In ten years, expert systems might be ‘good enough’ that most doctors won’t have to know the basics of things. Maybe. A ‘technican’ class of doctor could emerge, a new kind of GP. Much cheaper than the normal kind, and we do need them.

What is it about dentistry that allowed them to spin-off into a standalone field, whereas a podiatrist could not do this?

They are.

Podiatric medicine is not a medical specialty in the way that OB/GYN, Family, Pediatrics, or Surgery is.

They are DPM’s; Doctor of Podiatric Medicine, not MD’s.

I’ll try to be back to contribute more to this thread later.

Well, how about that? :slight_smile:

So what other types of doctoring have been stripped away? Radiologists? Optometrists? Dermatologists? If everything is connected to everything else, what distinguishes dentists and podiatrists from the rest of them?
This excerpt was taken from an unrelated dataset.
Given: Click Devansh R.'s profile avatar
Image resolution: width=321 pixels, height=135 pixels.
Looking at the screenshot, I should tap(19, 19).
Optometrists are ODs, not MDs. Opthalmologists are MDs, as are radiologists, dermatologists, anesthesiologists (except when the MDs are DOs, of course. but that’s a topic for another thread).

Podiatry school, optometry school, and dental school focus pretty much on the anatomy, physiology, pathology and treatment of those specific areas, with some basic overall pathophysiology, pharmacology, etc. thrown in. Graduate from one of these schools, and you’re prepared to practice that particular specialty, and nothing but that specialty.
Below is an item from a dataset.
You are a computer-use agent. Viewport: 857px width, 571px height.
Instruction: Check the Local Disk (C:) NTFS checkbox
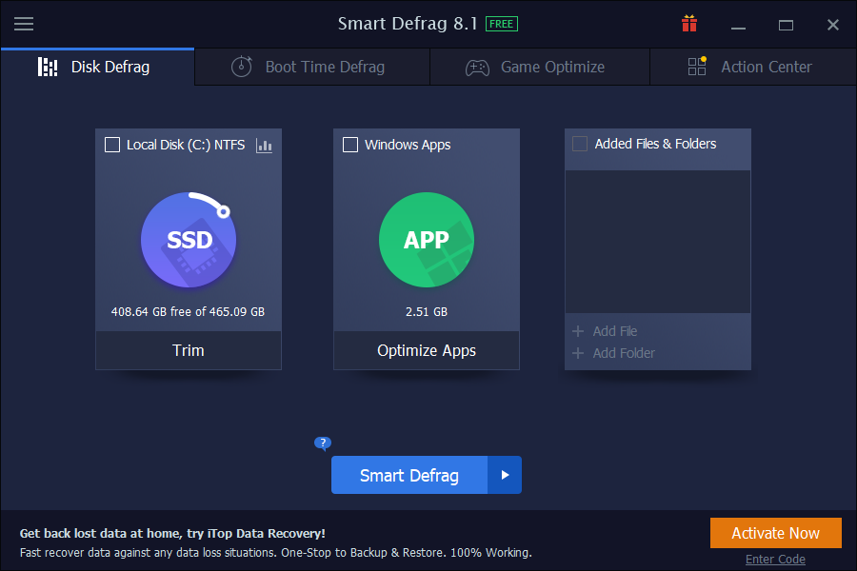tap(111, 145)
Medical school (for MD and DO) gives general medical training for the body as a whole, and until just a few decades ago, graduating with a medical degree was sufficient to let a person go out and practice general medicine. (Now post-grad work is required to get a license to do so).
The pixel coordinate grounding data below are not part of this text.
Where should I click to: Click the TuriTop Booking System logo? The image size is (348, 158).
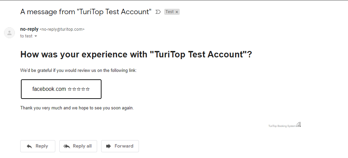pyautogui.click(x=285, y=125)
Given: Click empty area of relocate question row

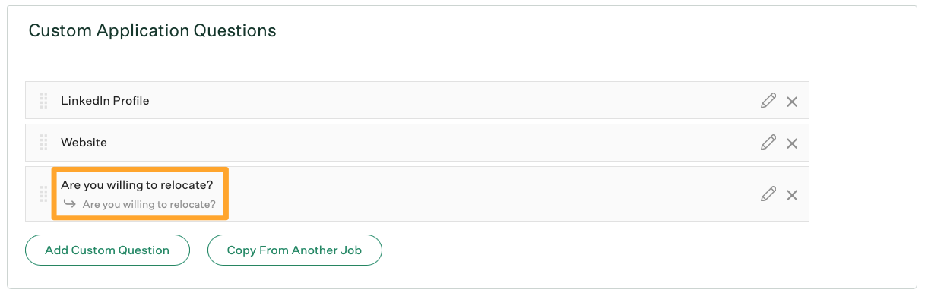Looking at the screenshot, I should coord(494,194).
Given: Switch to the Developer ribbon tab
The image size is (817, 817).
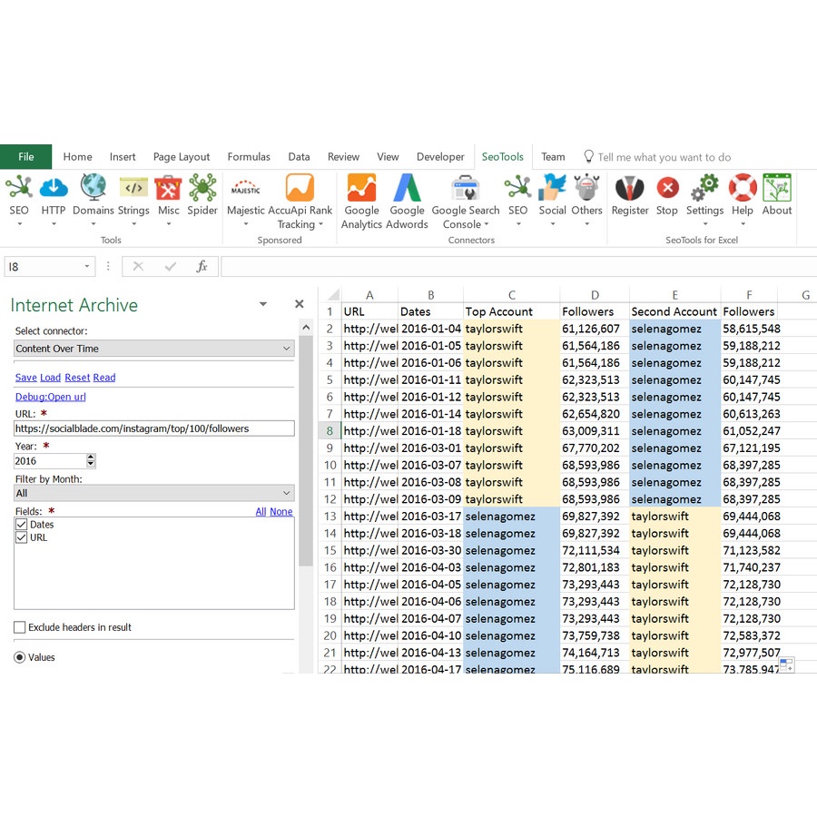Looking at the screenshot, I should tap(440, 156).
Specializing early is great if a person really, really knows what specialty they want. But that can change very quickly at any point during the education. A good friend of mine in college & med school knew he was going to be a cardiac surgeon, absolutely no doubt. But late in his 3rd year of med school, he shocked everyone (especially the cardiac surgery department, to whom he’d been the apple of their eye) when he announced he was going into internal medicine, and eventually chose infectious disease.

I myself didn’t commit to a specialty (family medicine) until late in my 3rd year, having been undecided until then.

I think what’s needed is more affordable medical school, so students don’t come out half a million dollars in debt (which definitely can influence specialty choice). Add to this a more equitable reimbursement system that pays generalists competitive rates (and a competent FP or internist can take care of well over 90% of his/her patients without the need to refer) while de-emphasizing the whole “pay for procedure” aspect to medicine which rewards the docs who do surgeries, colonoscopies, etc with much higher reimbursement rates per hour than the doc who’s “only” listening to and examining the patient.

What you are describing sounds a lot like a Physician Assistant to me.

Yes, quite so, but more so. More independent, capable of working as the old Family Doctor, and referring people to specialists as needed, accurately. We do need some class of doctors capable of giving preventive care at a lower price and greater volume… we just don’t have enough of the modern ‘needs postgrad education’ GPs to do the job.

Could med school start earlier? Nearly everyone gets a 4-year degree before starting med school, and I understand that most schools now require it, but this wasn’t always the case. How are physicians trained in other countries?